Actions to battle high costs

Cahillane said the team has been talking about “earning price in the marketplace”​ with new products development.

“We continue to really drive that mentality,”​ he said. “We’re coming with more innovations next year, which we think are very exciting, and will come with the ability to earn more price in the marketplace.”

BakeryandSnacks will keep its readers updated on the NPDs as soon as Kellogg discloses them.

Kellogg’s US snack sales experienced a temporary high in operational costs during the recent quarter (down 3.5% year-to-year, dropping to $737m) however, Cahillane said it will continue increasing the investment in its single-serve products with a high annual single-digit rate.

“What’s important is that these investments are working, [as] you can see this in the improvement in our consumption this year,” ​he said, adding that Kellogg’s crackers, Pringles and wholesome snacks, like Rice Krispies Treats, had all grown their volumes and shares during Q3.

RXBar sales continue at a ‘torrid’ pace

RXBar, which Kellogg acquired in October last year for $600m​, is also among products supported by Kellogg’s investment along with its core single-pack snacks.

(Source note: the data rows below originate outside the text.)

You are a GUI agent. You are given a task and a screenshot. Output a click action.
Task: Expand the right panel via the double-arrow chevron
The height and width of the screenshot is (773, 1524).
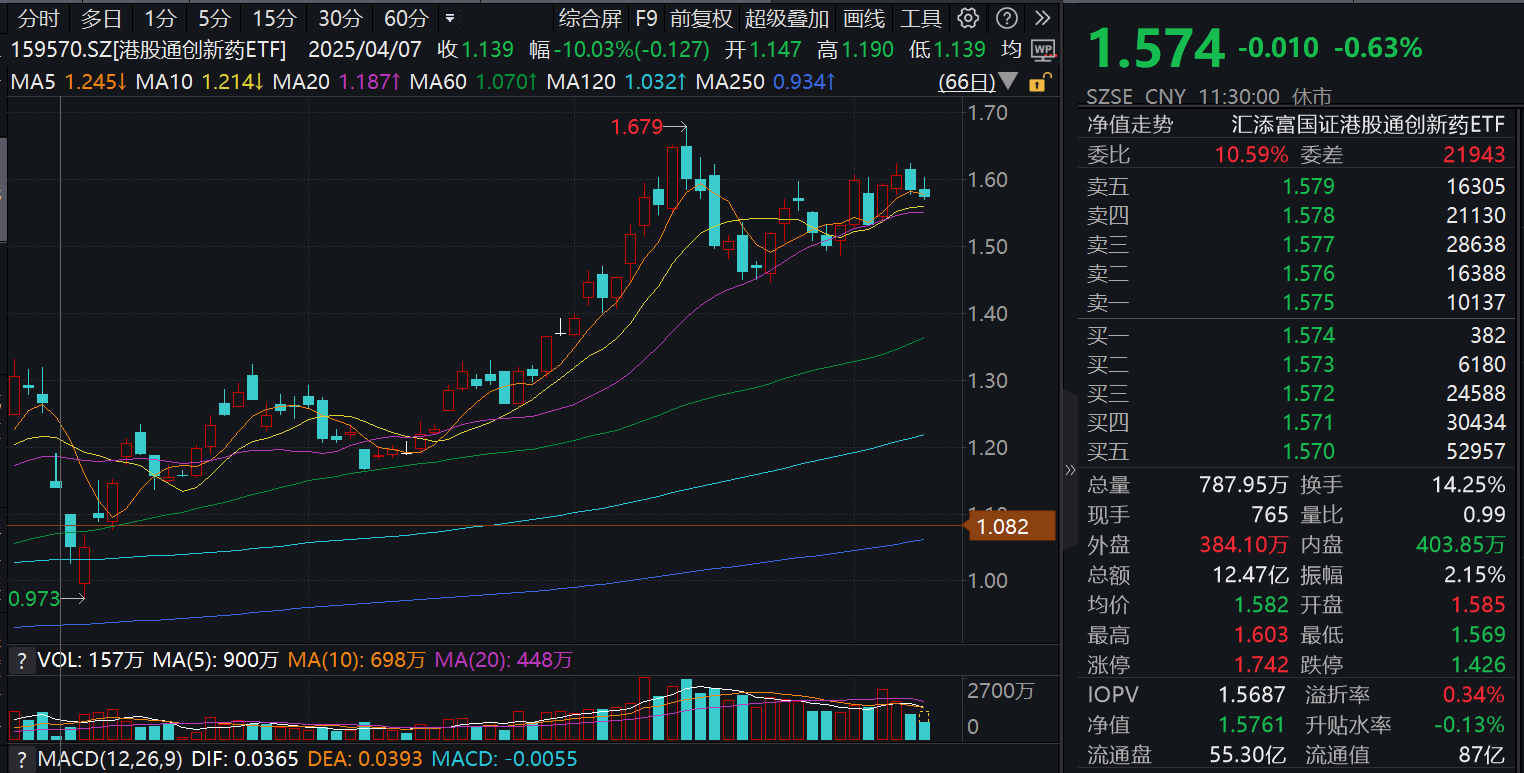pyautogui.click(x=1070, y=470)
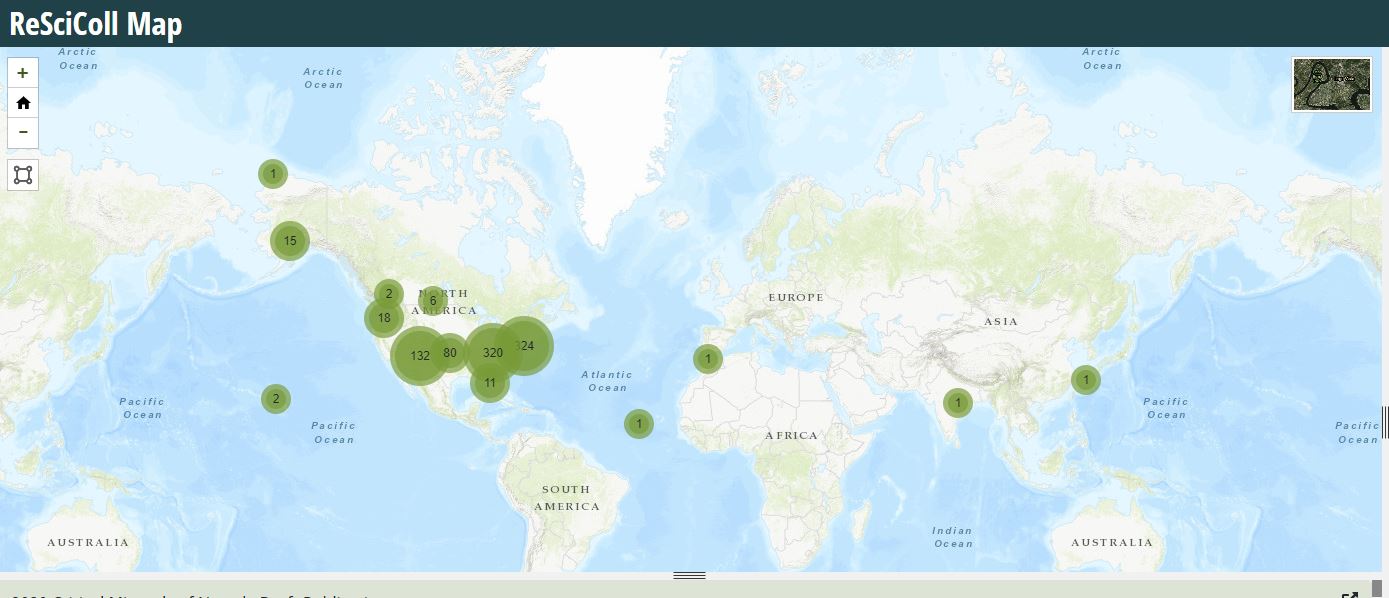Open the external link icon at bottom right
This screenshot has width=1389, height=598.
[1349, 596]
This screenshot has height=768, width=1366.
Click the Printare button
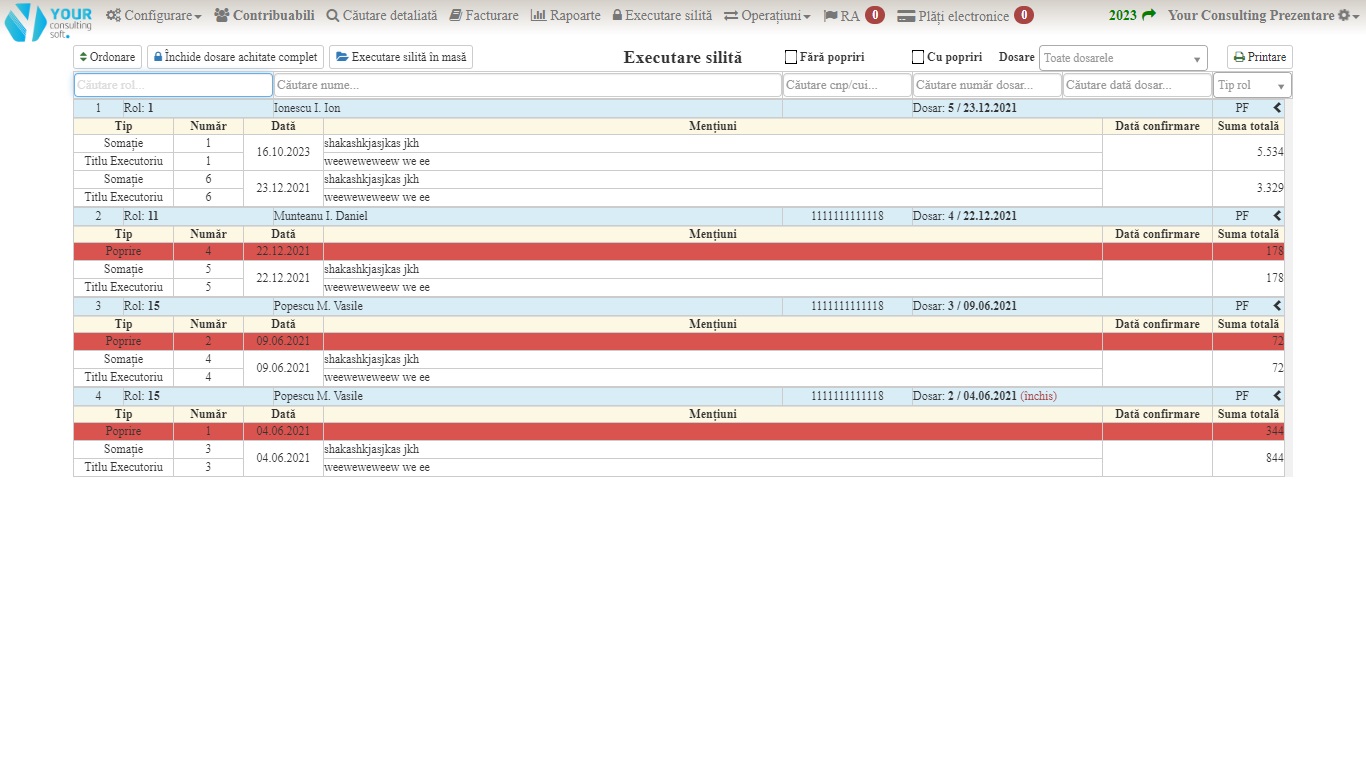(x=1259, y=58)
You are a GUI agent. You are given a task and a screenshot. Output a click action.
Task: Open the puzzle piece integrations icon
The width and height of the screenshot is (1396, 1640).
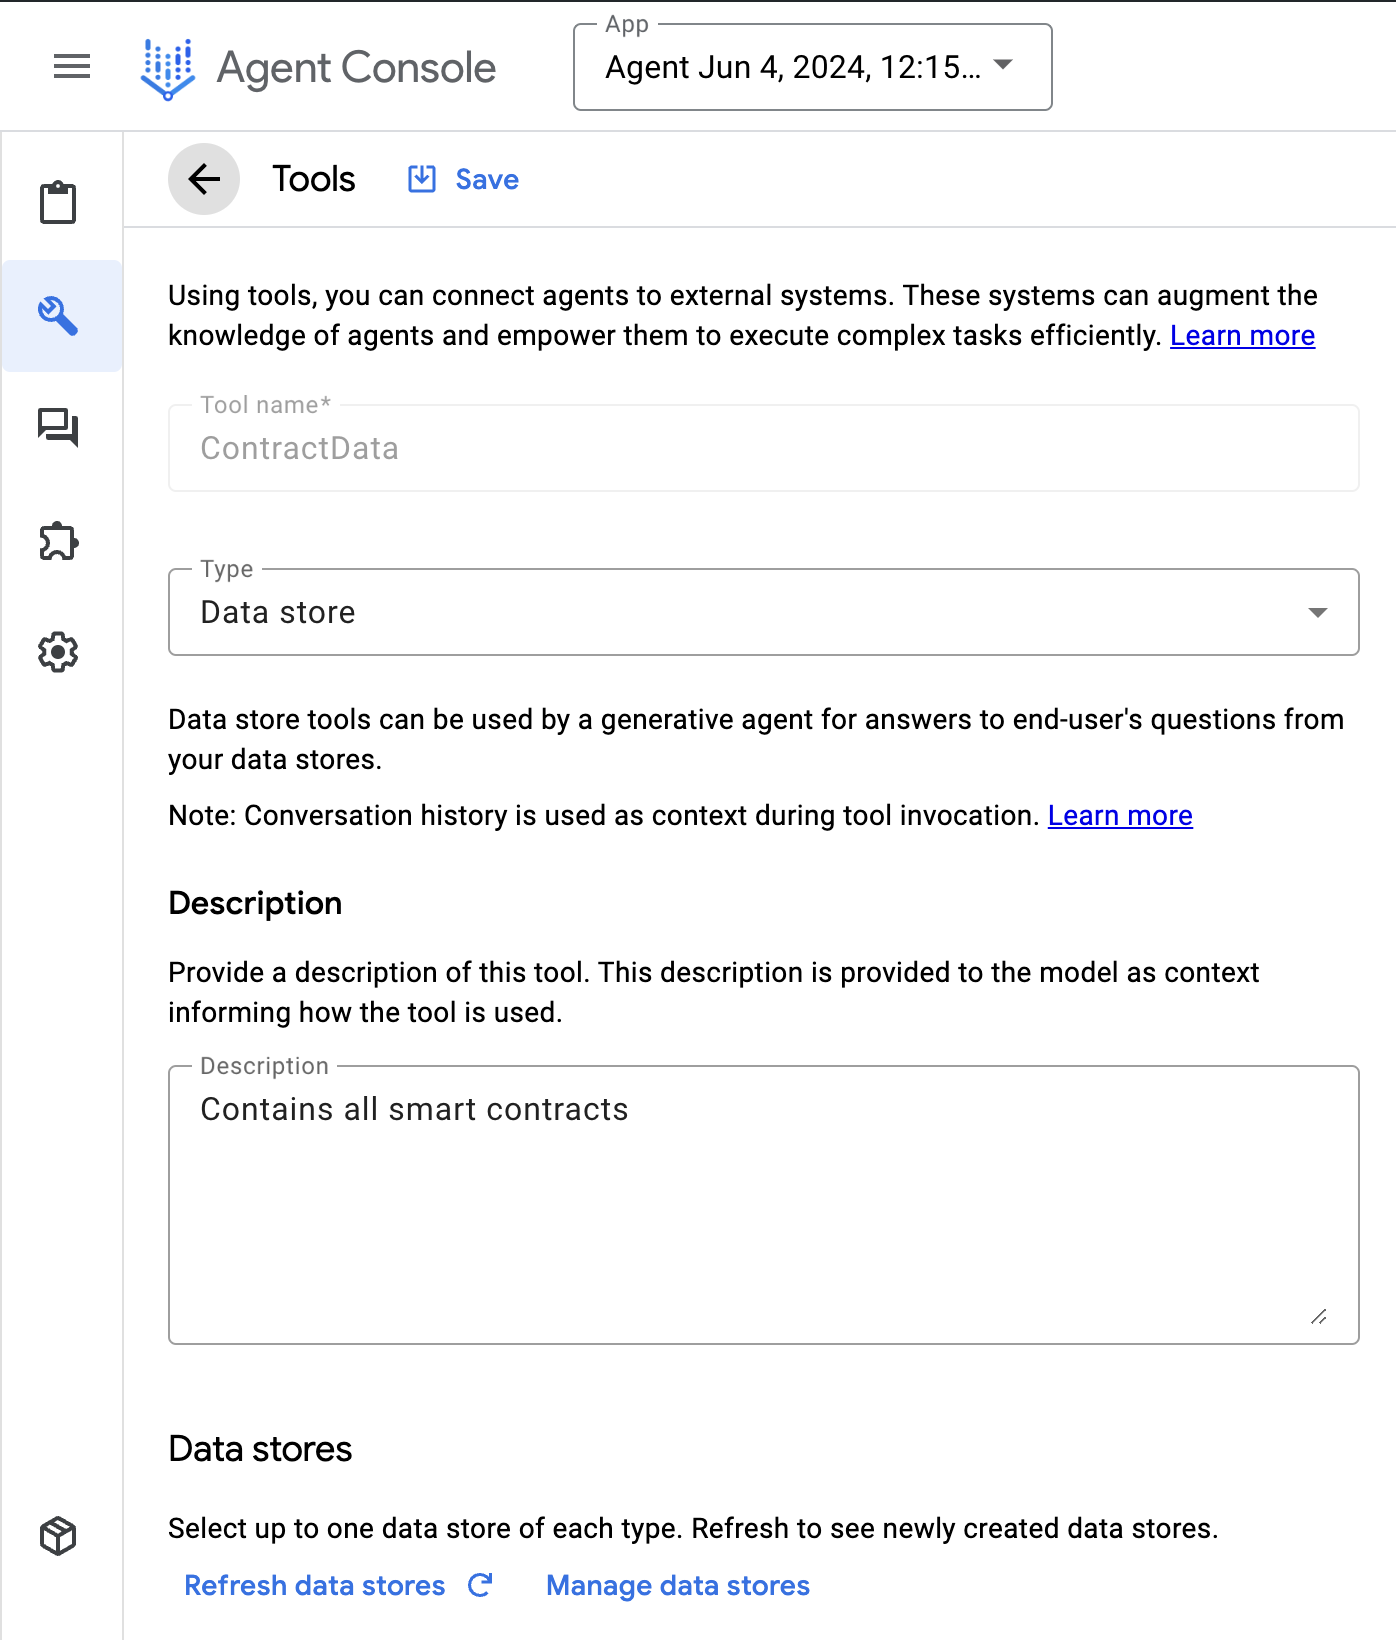(58, 541)
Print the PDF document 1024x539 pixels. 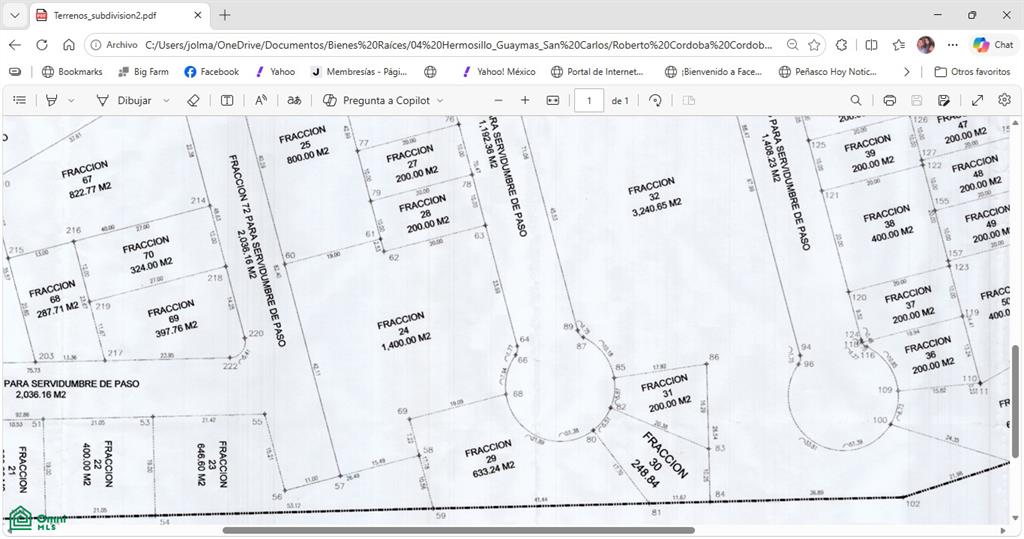coord(889,101)
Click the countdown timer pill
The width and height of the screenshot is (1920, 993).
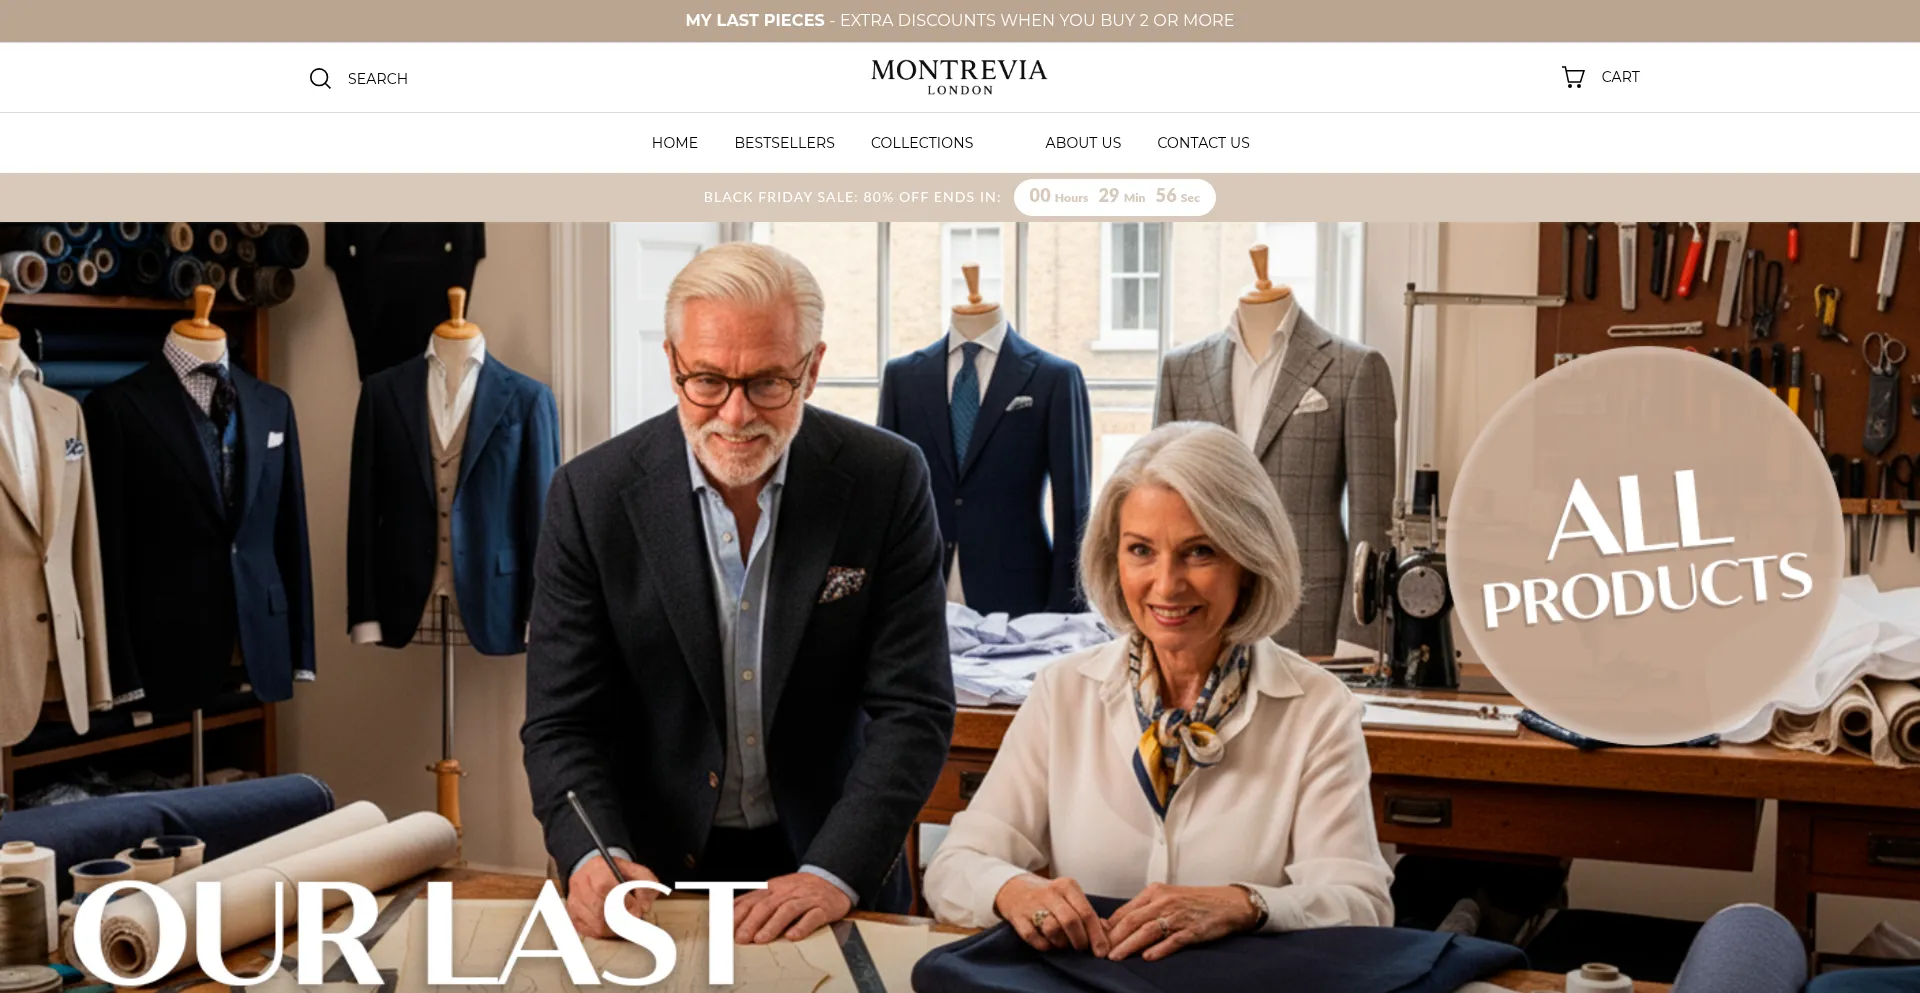pos(1115,197)
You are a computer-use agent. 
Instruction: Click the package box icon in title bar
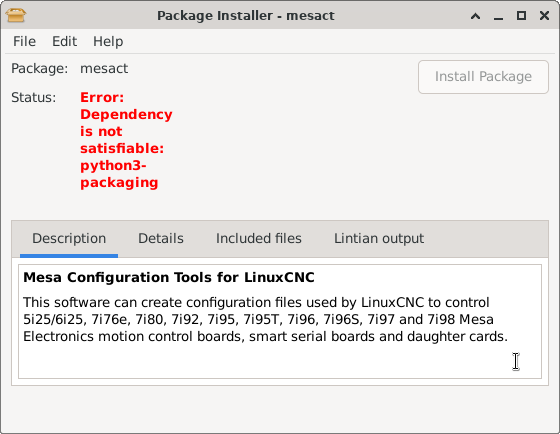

The Chicago-based nutrition bar company, led by Peter Rahal, drove Kellogg’s ‘North America other’​ segment up to $483m in net sales, a 2.8% increase versus last year’s period.

“[RXBar] continues at a torrid pace… with triple-digit consumption growth,”​ said Cahillane.

“During the quarter, we launched our first-ever national advertising campaign aimed at increasing this brand’s awareness, while also relaunching kids’ flavored bars and new nut butters.”

Snapshot of Kellogg’s Q3 financial results

Kellogg posted consolidated Q3 net sales of $3.47bn, a 0.4% increase compared to last year. Its morning foods (business such as breakfast cereals and specialty channel sectors (brands including Bear Naked bars and Special K bars) both reported a 1.3% sales decrease, dropping to $683m and $285m respectively.

The company predicted its full-year 2018 net sales growth to be 5% on a currency-neutral basis.